<<<<

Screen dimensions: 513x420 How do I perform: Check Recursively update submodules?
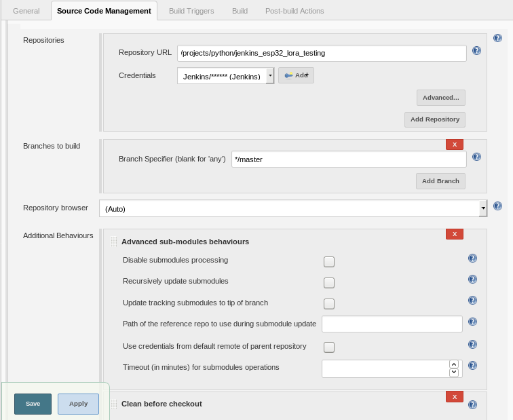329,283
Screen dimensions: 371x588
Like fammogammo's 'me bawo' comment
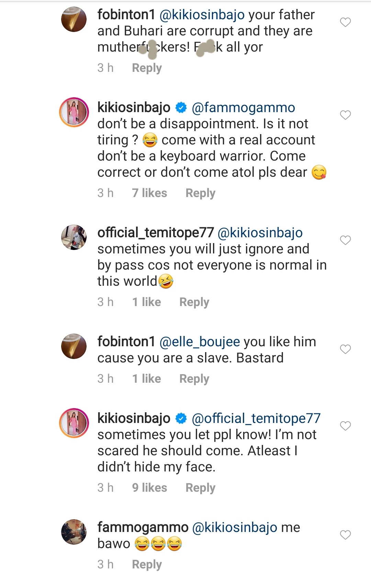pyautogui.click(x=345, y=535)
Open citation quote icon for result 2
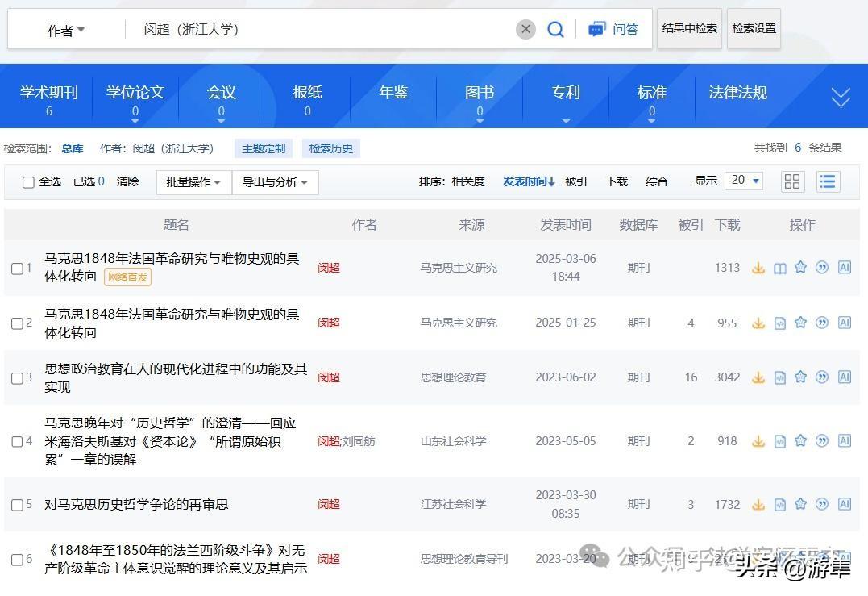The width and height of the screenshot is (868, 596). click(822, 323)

>>>>
<<<<

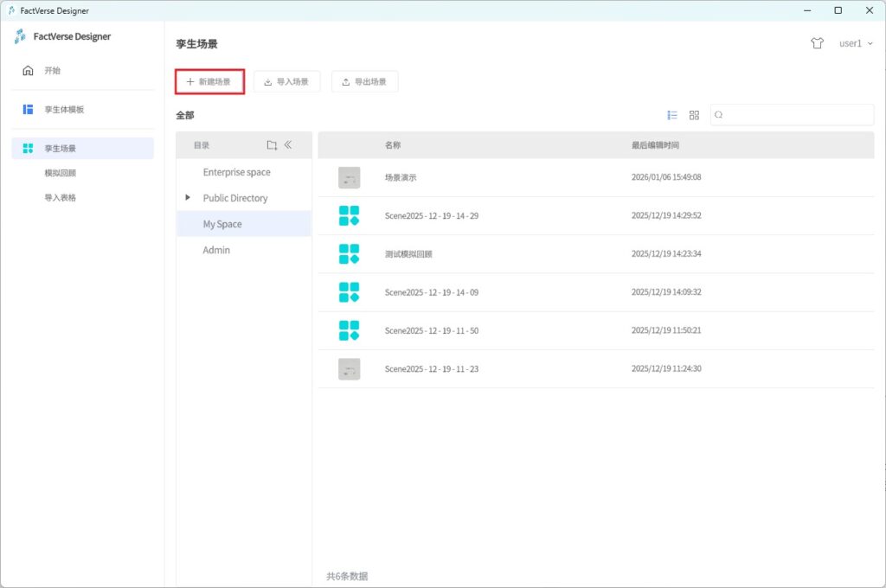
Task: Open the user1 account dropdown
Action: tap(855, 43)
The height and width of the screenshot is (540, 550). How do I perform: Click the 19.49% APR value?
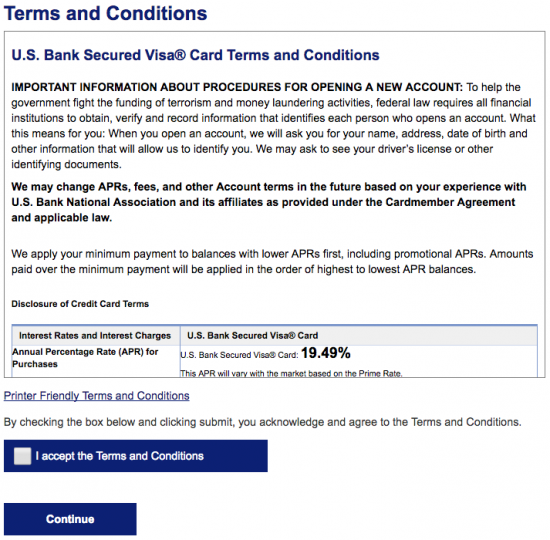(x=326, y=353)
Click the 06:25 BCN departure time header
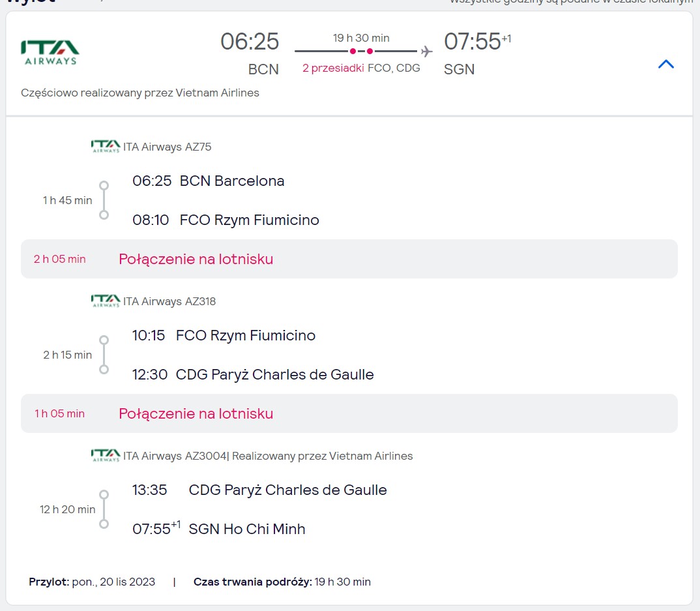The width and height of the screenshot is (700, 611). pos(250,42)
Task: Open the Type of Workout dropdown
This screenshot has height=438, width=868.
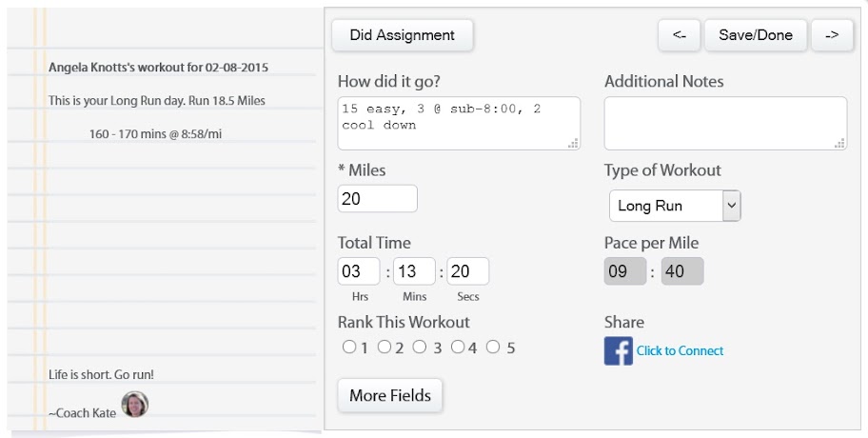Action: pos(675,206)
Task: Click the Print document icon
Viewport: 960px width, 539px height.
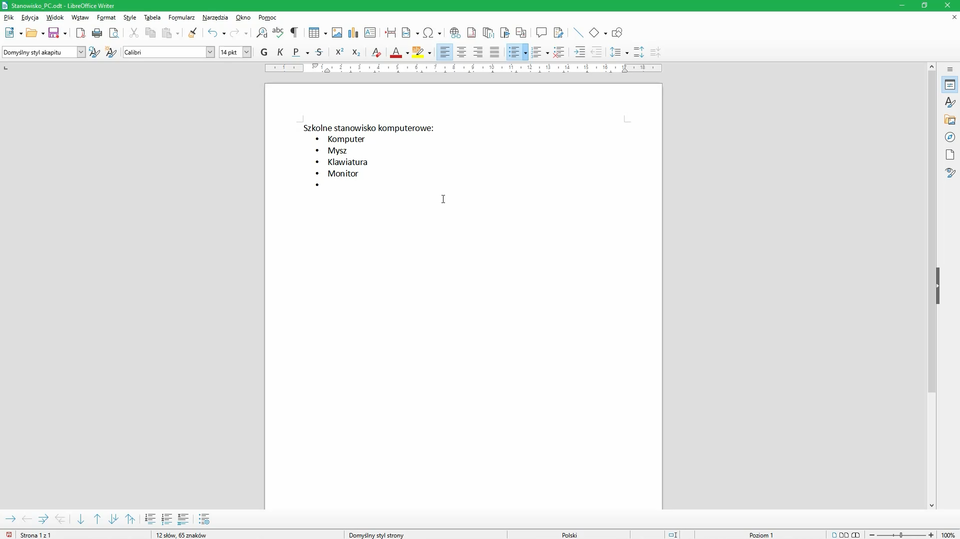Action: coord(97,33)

>>>>
<<<<

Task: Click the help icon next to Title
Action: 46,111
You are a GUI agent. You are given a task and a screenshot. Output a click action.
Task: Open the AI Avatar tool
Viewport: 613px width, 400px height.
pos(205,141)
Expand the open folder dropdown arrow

>>>>

Find the line with "Viewport: 613px width, 400px height." in the entries above. Retype it and each line after it, exactly, through the line with "Expand the open folder dropdown arrow", and stop there.

OUTPUT OF THE EXERCISE =>
Viewport: 613px width, 400px height.
pos(205,141)
Expand the open folder dropdown arrow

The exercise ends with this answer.